* **WORK INSTRUCTION 1**
In the family offense appeal text, for how long did the order of protection direct Pat D'Agostino to stay away from the petitioner and the parties' child?
* **WORK INSTRUCTION 2**
Using the family offense appeal text, explain on what basis the Family Court directed Pat D'Agostino to stay away from the petitioner and the child.
* **WORK INSTRUCTION 3**
Retype the part of the family offense appeal text that begins at the words "In a family" and stops after the words "costs or disbursements.".

[[ TEXT PASSAGE open ]]

In a family offense proceeding pursuant to Family Court Act article 8, Pat D'Agostino appeals from an order of protection of the Family Court, Richmond County (McElrath, J.), dated November 19, 2007, which, after a fact-finding hearing, and upon a finding that he committed the family offense of harassment in the second degree, directed him to stay away from the petitioner and the parties' child for a period of two years.
ORDERED that the order of protection is affirmed, without costs or disbursements.

[[ TEXT PASSAGE closed ]]
[[ DATASET EXTRACT open ]]

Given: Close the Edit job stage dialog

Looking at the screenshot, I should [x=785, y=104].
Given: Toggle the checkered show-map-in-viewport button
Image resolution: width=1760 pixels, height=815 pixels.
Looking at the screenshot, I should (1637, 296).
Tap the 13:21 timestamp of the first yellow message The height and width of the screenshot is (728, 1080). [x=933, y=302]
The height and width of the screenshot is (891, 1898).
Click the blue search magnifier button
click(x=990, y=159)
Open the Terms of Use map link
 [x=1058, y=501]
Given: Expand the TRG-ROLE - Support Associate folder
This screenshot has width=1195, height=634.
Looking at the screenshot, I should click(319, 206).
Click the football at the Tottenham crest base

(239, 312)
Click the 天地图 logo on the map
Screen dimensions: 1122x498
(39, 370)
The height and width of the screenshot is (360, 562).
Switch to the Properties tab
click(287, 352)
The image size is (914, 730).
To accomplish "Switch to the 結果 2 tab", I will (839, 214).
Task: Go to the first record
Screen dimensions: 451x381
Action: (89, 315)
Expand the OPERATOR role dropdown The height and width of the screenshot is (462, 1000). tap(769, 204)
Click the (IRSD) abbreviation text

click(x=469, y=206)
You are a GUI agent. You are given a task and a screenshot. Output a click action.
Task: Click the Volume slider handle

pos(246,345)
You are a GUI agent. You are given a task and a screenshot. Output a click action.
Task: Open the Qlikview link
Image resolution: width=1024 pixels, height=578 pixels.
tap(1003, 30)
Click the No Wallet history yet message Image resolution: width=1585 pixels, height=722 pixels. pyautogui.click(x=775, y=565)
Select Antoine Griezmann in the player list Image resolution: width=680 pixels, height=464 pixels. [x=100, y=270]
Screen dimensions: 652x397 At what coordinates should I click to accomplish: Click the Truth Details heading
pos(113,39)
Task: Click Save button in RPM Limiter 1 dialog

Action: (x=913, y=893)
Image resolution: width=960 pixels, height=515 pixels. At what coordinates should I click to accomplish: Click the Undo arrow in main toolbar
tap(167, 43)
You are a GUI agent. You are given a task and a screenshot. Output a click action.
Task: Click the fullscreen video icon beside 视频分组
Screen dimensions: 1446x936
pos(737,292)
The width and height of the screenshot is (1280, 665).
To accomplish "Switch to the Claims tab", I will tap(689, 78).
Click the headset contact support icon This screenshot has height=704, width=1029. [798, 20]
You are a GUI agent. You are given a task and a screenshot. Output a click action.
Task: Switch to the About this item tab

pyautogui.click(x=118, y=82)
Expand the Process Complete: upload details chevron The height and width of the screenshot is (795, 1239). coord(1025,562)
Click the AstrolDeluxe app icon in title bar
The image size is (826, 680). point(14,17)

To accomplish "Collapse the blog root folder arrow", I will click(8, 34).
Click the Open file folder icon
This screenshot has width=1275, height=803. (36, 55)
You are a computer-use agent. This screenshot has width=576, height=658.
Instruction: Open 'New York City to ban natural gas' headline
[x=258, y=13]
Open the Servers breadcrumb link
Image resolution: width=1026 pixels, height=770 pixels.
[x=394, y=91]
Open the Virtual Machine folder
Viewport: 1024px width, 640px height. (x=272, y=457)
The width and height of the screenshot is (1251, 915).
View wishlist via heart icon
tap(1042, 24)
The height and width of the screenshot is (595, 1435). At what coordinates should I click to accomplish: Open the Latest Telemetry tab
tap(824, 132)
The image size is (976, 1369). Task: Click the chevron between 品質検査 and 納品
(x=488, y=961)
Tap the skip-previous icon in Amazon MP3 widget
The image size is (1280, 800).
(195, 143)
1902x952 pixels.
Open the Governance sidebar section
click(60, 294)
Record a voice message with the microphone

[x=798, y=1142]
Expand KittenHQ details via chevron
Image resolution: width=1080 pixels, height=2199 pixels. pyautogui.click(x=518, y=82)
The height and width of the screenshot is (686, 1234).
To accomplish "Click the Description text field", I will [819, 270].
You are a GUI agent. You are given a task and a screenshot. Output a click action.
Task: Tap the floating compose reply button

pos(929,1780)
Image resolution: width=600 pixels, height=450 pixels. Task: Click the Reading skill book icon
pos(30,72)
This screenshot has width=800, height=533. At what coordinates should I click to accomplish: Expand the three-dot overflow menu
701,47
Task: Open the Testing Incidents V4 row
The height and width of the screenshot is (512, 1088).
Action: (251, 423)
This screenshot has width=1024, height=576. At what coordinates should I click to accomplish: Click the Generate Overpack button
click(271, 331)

[[ DATASET EXTRACT closed ]]

* **EXERCISE RESPONSE 1**
For a period of two years.

* **EXERCISE RESPONSE 2**
The Family Court held a fact-finding hearing and found that he had committed the family offense of harassment in the second degree. Upon that finding, it issued the order of protection.

* **EXERCISE RESPONSE 3**
In a family offense proceeding pursuant to Family Court Act article 8, Pat D'Agostino appeals from an order of protection of the Family Court, Richmond County (McElrath, J.), dated November 19, 2007, which, after a fact-finding hearing, and upon a finding that he committed the family offense of harassment in the second degree, directed him to stay away from the petitioner and the parties' child for a period of two years.
ORDERED that the order of protection is affirmed, without costs or disbursements.